▸ **Activity**
Every entry should appear in your answer exactly as it does here.

▸ **Source material**
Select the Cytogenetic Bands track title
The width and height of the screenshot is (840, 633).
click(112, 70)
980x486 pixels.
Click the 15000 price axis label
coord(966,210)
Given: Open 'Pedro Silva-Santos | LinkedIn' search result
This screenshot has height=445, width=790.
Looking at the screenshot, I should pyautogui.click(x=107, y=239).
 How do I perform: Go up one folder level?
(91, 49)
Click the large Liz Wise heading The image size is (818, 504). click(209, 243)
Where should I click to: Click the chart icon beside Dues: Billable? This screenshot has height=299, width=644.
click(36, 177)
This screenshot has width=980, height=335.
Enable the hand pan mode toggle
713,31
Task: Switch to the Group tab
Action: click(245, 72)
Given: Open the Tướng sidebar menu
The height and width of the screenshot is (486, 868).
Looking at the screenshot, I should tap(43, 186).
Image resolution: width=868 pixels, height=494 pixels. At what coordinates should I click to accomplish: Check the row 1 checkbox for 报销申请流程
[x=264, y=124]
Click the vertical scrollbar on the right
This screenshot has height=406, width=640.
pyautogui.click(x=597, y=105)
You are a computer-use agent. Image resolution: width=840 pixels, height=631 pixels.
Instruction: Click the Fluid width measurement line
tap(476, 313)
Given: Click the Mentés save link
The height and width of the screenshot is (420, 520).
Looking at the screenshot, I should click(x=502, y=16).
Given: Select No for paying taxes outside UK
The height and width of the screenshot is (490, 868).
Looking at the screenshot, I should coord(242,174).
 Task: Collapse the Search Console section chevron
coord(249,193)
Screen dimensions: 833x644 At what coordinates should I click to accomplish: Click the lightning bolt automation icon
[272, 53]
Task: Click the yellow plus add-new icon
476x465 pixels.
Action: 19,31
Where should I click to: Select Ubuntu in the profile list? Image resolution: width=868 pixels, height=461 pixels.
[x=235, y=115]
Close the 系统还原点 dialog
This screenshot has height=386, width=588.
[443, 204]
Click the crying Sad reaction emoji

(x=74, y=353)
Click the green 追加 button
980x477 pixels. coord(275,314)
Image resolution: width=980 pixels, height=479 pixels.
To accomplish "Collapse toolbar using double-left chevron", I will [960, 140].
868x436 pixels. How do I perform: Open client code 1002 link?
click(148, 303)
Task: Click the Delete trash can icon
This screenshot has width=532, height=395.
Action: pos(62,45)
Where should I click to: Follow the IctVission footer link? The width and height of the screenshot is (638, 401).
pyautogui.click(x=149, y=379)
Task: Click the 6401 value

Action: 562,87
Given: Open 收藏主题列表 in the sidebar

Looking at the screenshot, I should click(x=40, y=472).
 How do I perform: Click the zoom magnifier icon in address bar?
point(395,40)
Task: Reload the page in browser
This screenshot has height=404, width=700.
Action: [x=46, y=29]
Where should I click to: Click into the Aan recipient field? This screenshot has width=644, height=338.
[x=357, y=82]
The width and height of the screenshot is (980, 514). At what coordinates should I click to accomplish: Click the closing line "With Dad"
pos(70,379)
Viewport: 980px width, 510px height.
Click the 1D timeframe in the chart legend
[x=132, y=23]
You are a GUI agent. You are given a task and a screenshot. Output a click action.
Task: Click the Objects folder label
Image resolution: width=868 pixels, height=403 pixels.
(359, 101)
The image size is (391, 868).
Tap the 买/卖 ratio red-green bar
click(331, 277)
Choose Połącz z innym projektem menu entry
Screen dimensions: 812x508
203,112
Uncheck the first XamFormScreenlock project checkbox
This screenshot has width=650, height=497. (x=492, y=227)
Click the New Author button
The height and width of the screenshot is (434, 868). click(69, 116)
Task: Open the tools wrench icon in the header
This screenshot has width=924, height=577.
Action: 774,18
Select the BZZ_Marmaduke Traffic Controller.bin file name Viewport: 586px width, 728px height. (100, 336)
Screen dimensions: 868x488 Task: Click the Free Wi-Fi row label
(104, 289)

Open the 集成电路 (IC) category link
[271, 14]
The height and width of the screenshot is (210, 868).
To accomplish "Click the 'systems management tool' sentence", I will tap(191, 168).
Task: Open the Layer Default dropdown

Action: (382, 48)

▸ **Completed exercise**
Select the Cytogenetic Bands track title
The width and height of the screenshot is (840, 633).
click(112, 70)
980x486 pixels.
Click the 15000 price axis label
coord(966,210)
Given: Open 'Pedro Silva-Santos | LinkedIn' search result
This screenshot has height=445, width=790.
Looking at the screenshot, I should pyautogui.click(x=107, y=239).
 How do I perform: Go up one folder level?
(91, 49)
Click the large Liz Wise heading The image size is (818, 504). click(209, 243)
Where should I click to: Click the chart icon beside Dues: Billable? This screenshot has height=299, width=644.
click(36, 177)
This screenshot has width=980, height=335.
Enable the hand pan mode toggle
713,31
Task: Switch to the Group tab
Action: click(245, 72)
Given: Open the Tướng sidebar menu
The height and width of the screenshot is (486, 868).
Looking at the screenshot, I should tap(43, 186).
Image resolution: width=868 pixels, height=494 pixels. At what coordinates should I click to accomplish: Check the row 1 checkbox for 报销申请流程
[x=264, y=124]
Click the vertical scrollbar on the right
This screenshot has height=406, width=640.
pyautogui.click(x=597, y=105)
You are a computer-use agent. Image resolution: width=840 pixels, height=631 pixels.
Instruction: Click the Fluid width measurement line
tap(476, 313)
Given: Click the Mentés save link
The height and width of the screenshot is (420, 520).
Looking at the screenshot, I should click(x=502, y=16).
Given: Select No for paying taxes outside UK
The height and width of the screenshot is (490, 868).
Looking at the screenshot, I should coord(242,174).
 Task: Collapse the Search Console section chevron
coord(249,193)
Screen dimensions: 833x644 At what coordinates should I click to accomplish: Click the lightning bolt automation icon
[272, 53]
Task: Click the yellow plus add-new icon
476x465 pixels.
Action: 19,31
Where should I click to: Select Ubuntu in the profile list? Image resolution: width=868 pixels, height=461 pixels.
[x=235, y=115]
Close the 系统还原点 dialog
This screenshot has height=386, width=588.
[443, 204]
Click the crying Sad reaction emoji

(x=74, y=353)
Click the green 追加 button
980x477 pixels. coord(275,314)
Image resolution: width=980 pixels, height=479 pixels.
To accomplish "Collapse toolbar using double-left chevron", I will [960, 140].
868x436 pixels. How do I perform: Open client code 1002 link?
click(148, 303)
Task: Click the Delete trash can icon
This screenshot has width=532, height=395.
Action: pos(62,45)
Where should I click to: Follow the IctVission footer link? The width and height of the screenshot is (638, 401).
pyautogui.click(x=149, y=379)
Task: Click the 6401 value

Action: 562,87
Given: Open 收藏主题列表 in the sidebar

Looking at the screenshot, I should click(x=40, y=472).
 How do I perform: Click the zoom magnifier icon in address bar?
point(395,40)
Task: Reload the page in browser
This screenshot has height=404, width=700.
Action: [x=46, y=29]
Where should I click to: Click into the Aan recipient field? This screenshot has width=644, height=338.
[x=357, y=82]
The width and height of the screenshot is (980, 514). At what coordinates should I click to accomplish: Click the closing line "With Dad"
pos(70,379)
Viewport: 980px width, 510px height.
Click the 1D timeframe in the chart legend
[x=132, y=23]
You are a GUI agent. You are given a task and a screenshot. Output a click action.
Task: Click the Objects folder label
Image resolution: width=868 pixels, height=403 pixels.
(359, 101)
The image size is (391, 868).
Tap the 买/卖 ratio red-green bar
click(331, 277)
Choose Połącz z innym projektem menu entry
Screen dimensions: 812x508
203,112
Uncheck the first XamFormScreenlock project checkbox
This screenshot has width=650, height=497. (x=492, y=227)
Click the New Author button
The height and width of the screenshot is (434, 868). click(69, 116)
Task: Open the tools wrench icon in the header
This screenshot has width=924, height=577.
Action: 774,18
Select the BZZ_Marmaduke Traffic Controller.bin file name Viewport: 586px width, 728px height. (100, 336)
Screen dimensions: 868x488 Task: Click the Free Wi-Fi row label
(104, 289)

Open the 集成电路 (IC) category link
[271, 14]
The height and width of the screenshot is (210, 868).
To accomplish "Click the 'systems management tool' sentence", I will tap(191, 168).
Task: Open the Layer Default dropdown

Action: (382, 48)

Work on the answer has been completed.